There are a number of concepts in Walter Benjamin’s “The Work of Art in the Age of Mechanical Reproduction,” but the two most important are distraction as a mode of reception and the mechanical reproduction of artworks. Architecture, as we have seen, is experienced in a state of distraction. But what about architecture and reproducibility? Benjamin has much to say about the relationship between art and photography, but what about the relationship between photography and architecture?
We have many photographs of the exteriors of nineteenth-century buildings, but relatively few images from their interiors, especially the interiors of middle-class homes. One reason may have something to do with the trace, Benjamin’s term for the impression left on objects by human activity. “If you enter a bourgeois room of the 1880s,” Benjamin explains,
for all the coziness it radiates, the strongest impression you receive from it may well be, “You’ve got no business here.” And in fact you have no business in that room, for there is no spot on which the owner has not left his mark–the ornaments on the mantelpiece, the monogrammed antimacassars on the armchairs, the transparencies in the windows, the screen in front of the fire.
The inhabitant’s marks on the objects of a room are traces, residues of a life. This is why whenever something breaks, we get angry because a trace has been lost forever.
It’s not that traces can’t be captured by photography. Rather, in order to create a reproducible image, one that would be of interest to the public, it is necessary to eliminate all traces of particular individual’s daily life.
Modernist architecture views the trace the same way as photography does. Benjamin writes, “This is what has now been achieved by the new architects, with their glass and steel: they have created rooms in which it is hard to leave traces.” Benjamin declares that the “new” architecture—i.e., Modernist architecture, a term he never uses—will “transform humanity utterly.” By this he means that Modernist architecture will make bourgeois life more transparent, less inward-looking—in short, more politically engaged. The Paris arcades were an exemplary space in this regard because they were public spaces that were as comfortable as private ones. The arcades were the family room turned inside out.

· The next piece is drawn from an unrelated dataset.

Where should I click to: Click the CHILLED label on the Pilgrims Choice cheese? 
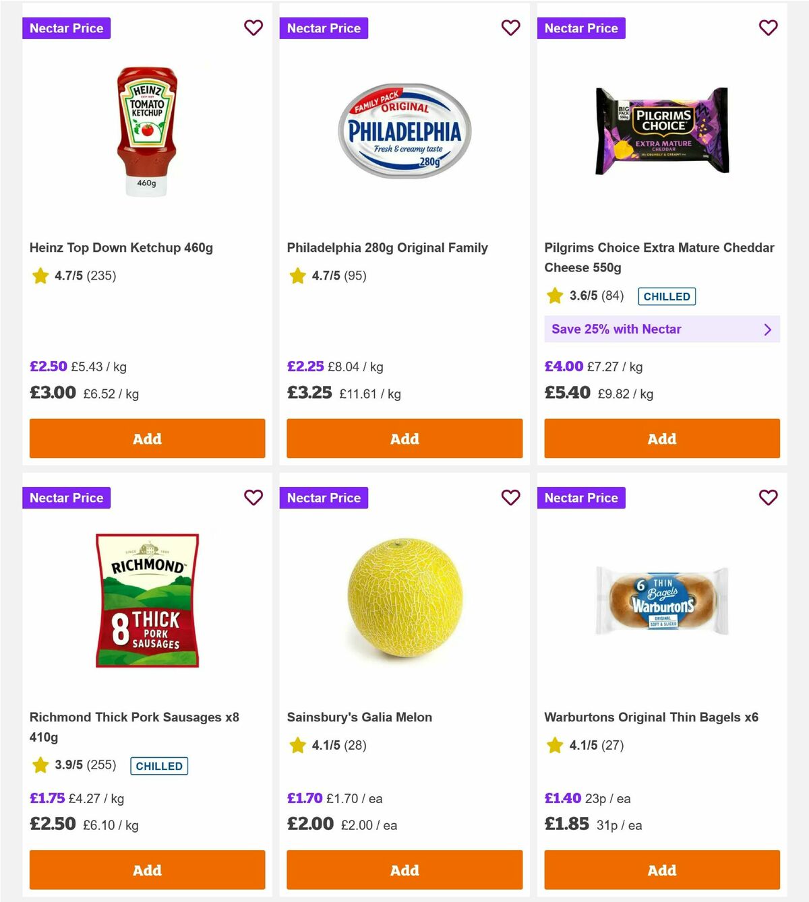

However, after World War II the “new” architecture became the International Style, which became international because the style lent itself to being photographed. A new kind of photographer appeared during this time: the architectural photographer. The box cameras they used generally used black and white stock, the perfect vehicle for International Style buildings, with their boxy, unornamented shapes and translucent facades. Furthermore, Modernist buildings were unified images, with all traces of past use strictly eliminated.
Later, color photography popularized Post-Modernist architecture, with its colorful bricolages of past styles. Architectural elements became so many images to be manipulated to fit into a larger whole, ready to be photographed for later use in marketing materials. The Greek column, for instance, lost its ritual value as an element in a temple, and has become a decorative feature to be strewn about a building anywhere an architect pleases. Arthur Erickson even dispensed with the column’s structural function in his Canadian Embassy in Washington, DC (1989; at left).
Since World War II architecture has increasingly de-emphasized functional and symbolic values. Large commercial and public buildings are now designed primarily to be photographed. Like actresses in Hollywood films, they are always ready to be seen by the camera. They don’t great people with “welcome” anymore. Now they ask, “How do I look?” Buildings and artworks are the only objects still commonly made by human hands, and yet both have been profoundly shaped by the technologies of mechanical reproduction.